Sachsenhausen. Geht es nach der Sachsenhäuser SPD, kommt ein Badeschiff ähnlich denen in Berlin, Wien und Kopenhagen auch nach Frankfurt. Foto: Martin Weis Noch stehen die Sozialdemokraten allein da mit ihrer Idee, ein Badeschiff am Main zu eröffnen. Noch! Mit einer Werbeaktion am heutigen Samstag, 3. September, wollen die Genossen allerdings neue Mitstreiter für den schwimmenden Pool am Sachsenhäuser Ufer gewinnen.

Berlin als Vorbild

Als Vorbild dient den Genossen das Berliner Äquivalent. Aber auch Kopenhagen und Wien haben sich das extravagante Schwimmvergnügen geleistet. "Die Oberbürgermeisterin nennt Frankfurt gerne in einem Atemzug mit solchen europäischen Metropolen", richtet Frank Brückner, der Vorsitzende der Sachsenhäuser SPD, das Wort an Petra Roth (CDU). Die Eröffnung einer ähnlichen Attraktion könnte diesem Vergleich nur zugute kommen.

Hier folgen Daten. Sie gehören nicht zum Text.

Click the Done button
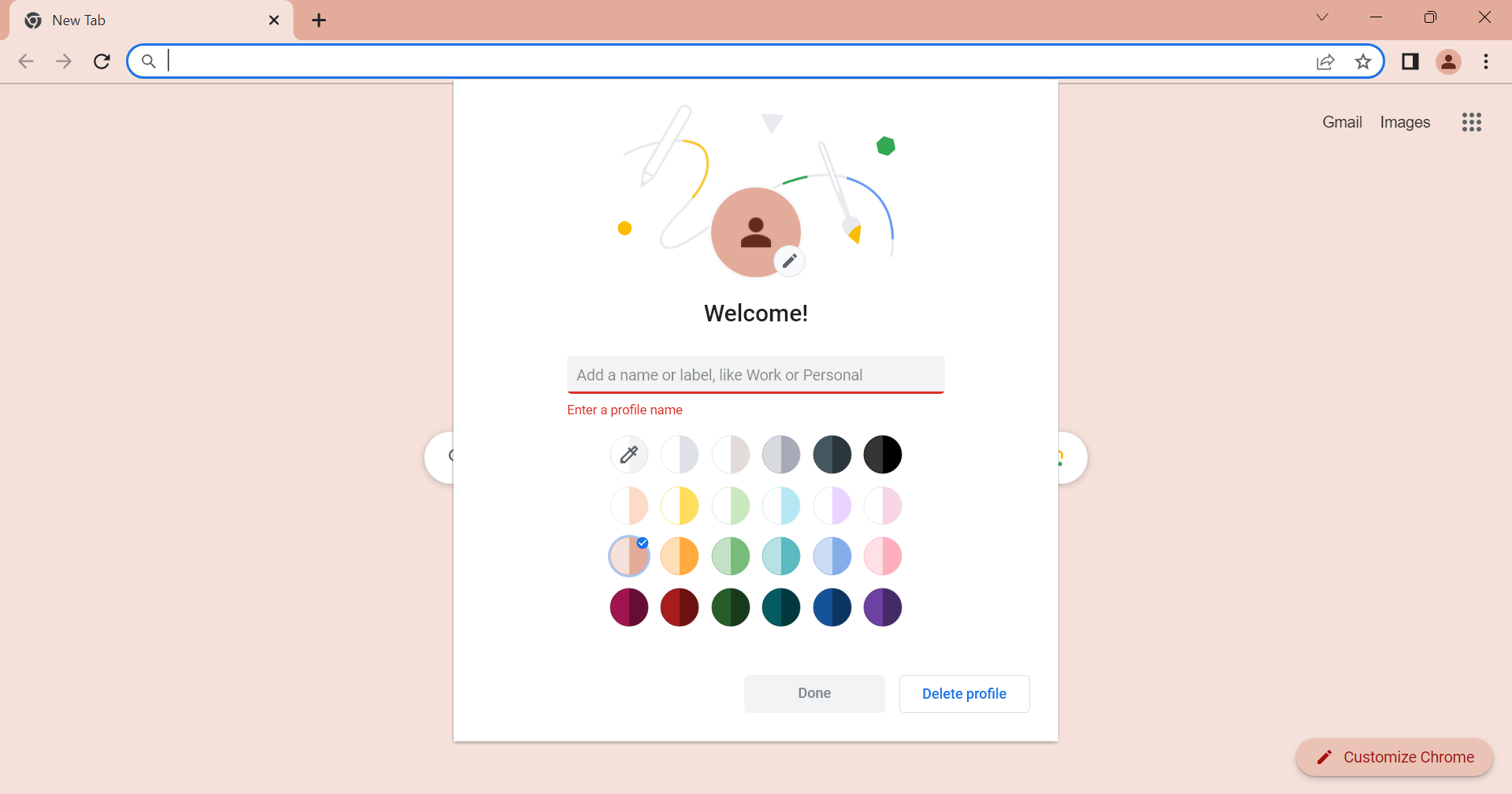This screenshot has width=1512, height=794. pos(813,693)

Um ein gutes Argument für das schwimmende Bad zu finden, bedürfe es aber eigentlich gar keines Blickes in die Ferne. Schließlich sei es in Frankfurt bis zum Zweiten Weltkrieg gang und gäbe gewesen, dass die Kinder der Stadt im Main baden. "Die Stadtväter der Weimarer Republik wollten, dass alle Kinder schwimmen lernen. Von diesem Ziel sind wir heute, in einer Zeit, in der laut einer Umfrage der DLRG circa dreißig Prozent aller Fünftklässler nicht richtig schwimmen können, meilenweit entfernt", argumentiert Brückner mit Bezug auf die Stadt-Historie.

Auch finanziell ertragreich

Das neue Schwimmbad sei nicht nur extrem repräsentativ, sondern – wie sein Berliner Vorbild in der Hauptstadt zeigen würde – wohl auch finanziell ertragreich. "Weltläufigkeit und ökonomischer Sachverstand passen in diesem Fall also sehr wohl zusammen", sagt der SPD-Chef süffisant in Richtung CDU und die Grünen, die sich "stets gegen das Schiff gestellt" hätten.

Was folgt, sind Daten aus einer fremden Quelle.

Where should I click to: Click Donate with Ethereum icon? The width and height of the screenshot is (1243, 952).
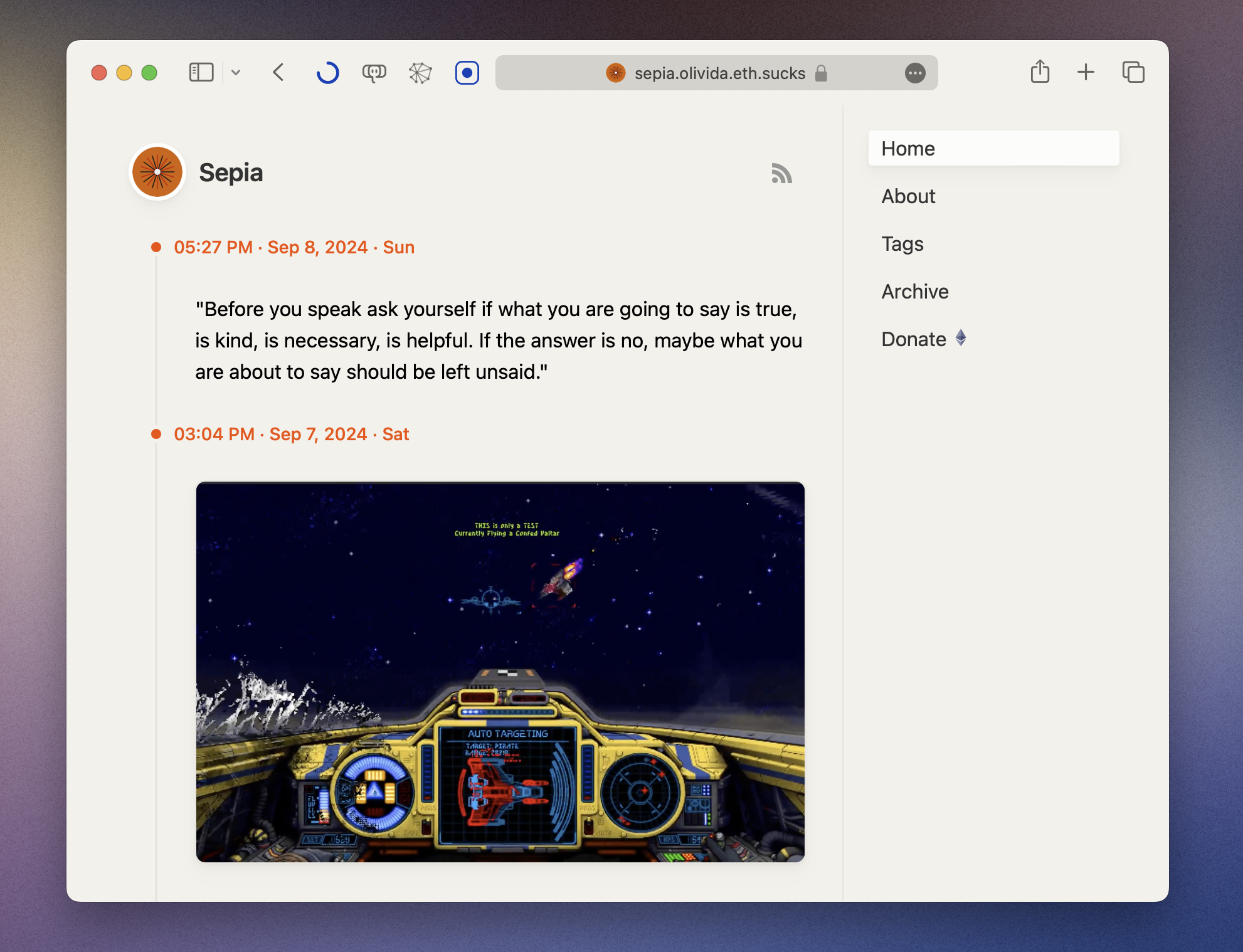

Nach Ansicht der Genossen ist mit dem Schiff das Potenzial des Mains allerdings noch lange nicht erschöpft. Mittelfristig sollen der Fluss und das Mainufer "für alle mögliche Formen des Wassersports zurückgewonnen werden".

Die Idee des Badeschiffs geht auf die ehemalige Vorsitzende Petra Tursky-Hartmann zurück, die für die Verwirklichung ihres Traums seit 2006 hartnäckig kämpft. Zu diesem Zweck gründete sie den Verein Frankfurter Badeschiff. Auch Stadtrat Markus Frank (CDU) zeigte sich zuletzt der Idee der SPD-Frau nicht abgeneigt. Zur Umsetzung fehlt es jedoch schlicht und einfach an einem Investor, der sich der Sache annimmt.ges

Die Werbeaktion der SPD beginnt heute um 11 Uhr am Sachsenhäuser Mainufer zwischen Friedens- und Alter Brücke.